"""

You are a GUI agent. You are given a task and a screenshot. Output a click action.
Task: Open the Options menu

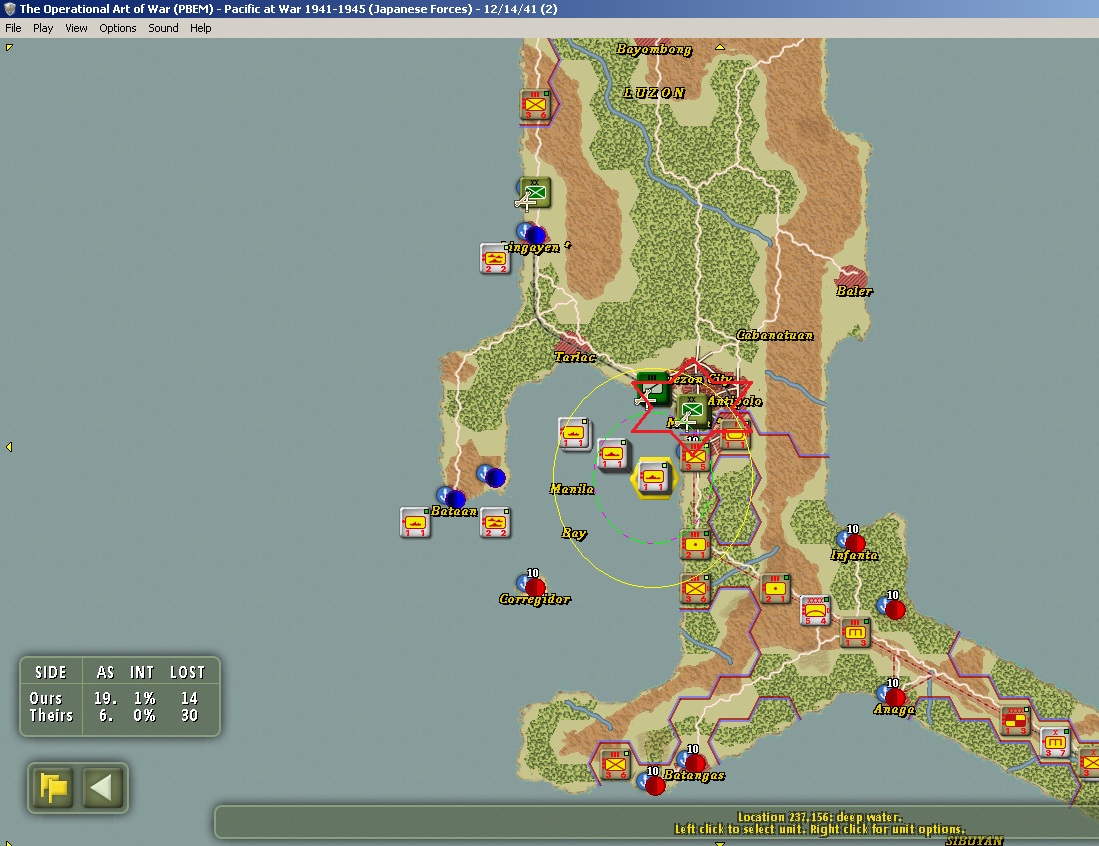[x=118, y=28]
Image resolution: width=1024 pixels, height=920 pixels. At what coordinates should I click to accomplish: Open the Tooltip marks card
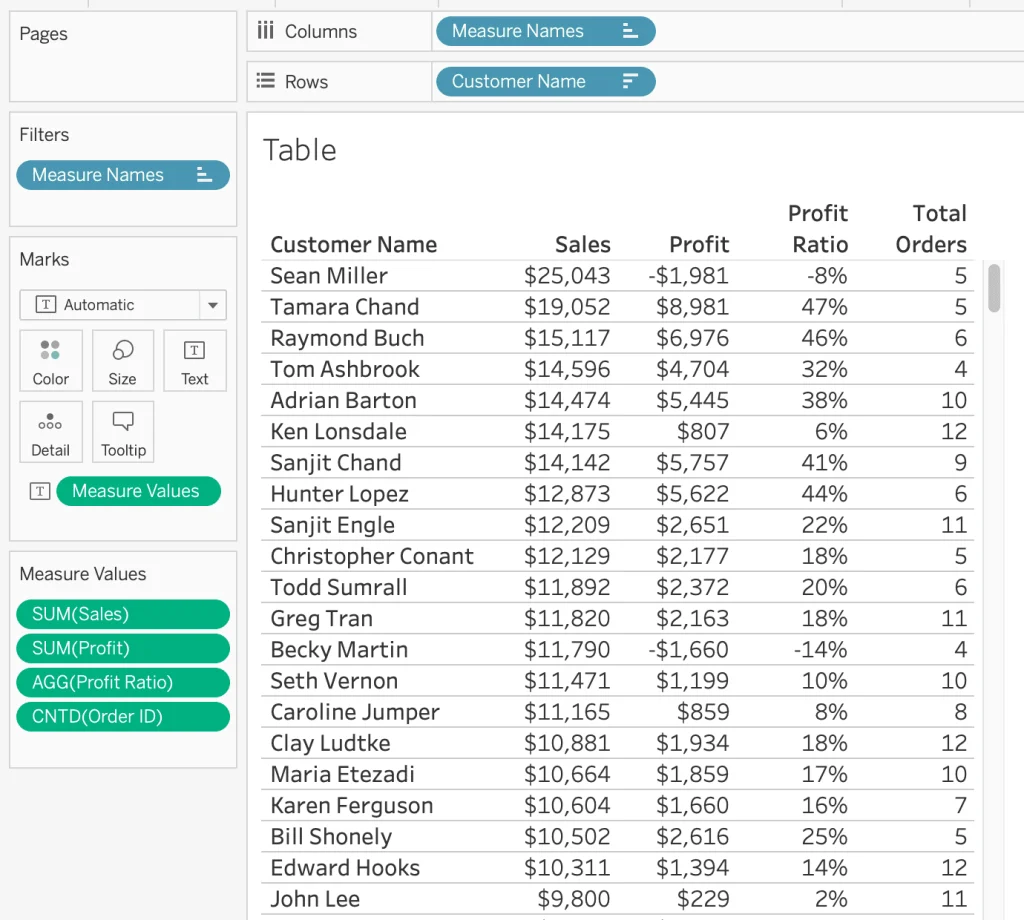click(122, 431)
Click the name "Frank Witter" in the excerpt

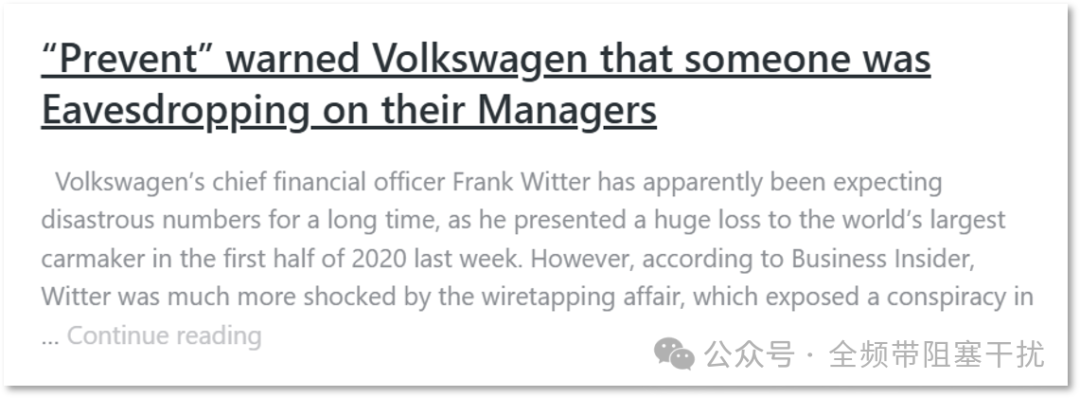[522, 182]
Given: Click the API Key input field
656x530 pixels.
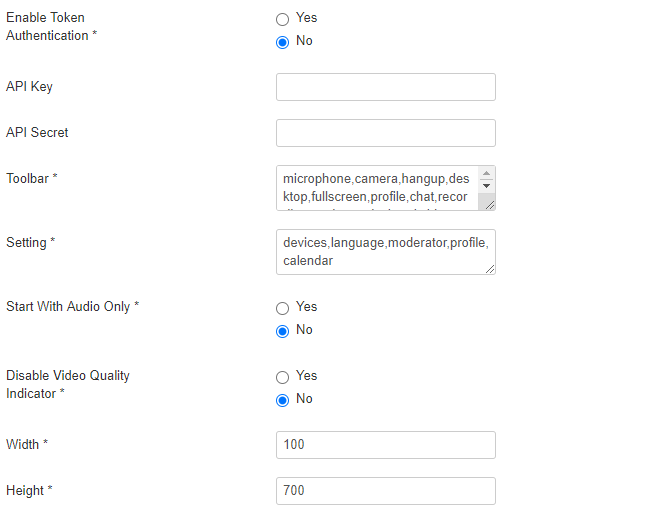Looking at the screenshot, I should [385, 87].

"""

* _TASK TO COMPLETE_: Copy the stretch from the line containing "Click the name" through the end of the rows, putting "text box" in place of "input field" and changing nothing else. Leave the pictures out.

* _ANSWER TO THE EXERCISE_:
Click the name "Frank Witter" in the excerpt

[522, 182]
Given: Click the API Key text box
656x530 pixels.
Looking at the screenshot, I should [385, 87].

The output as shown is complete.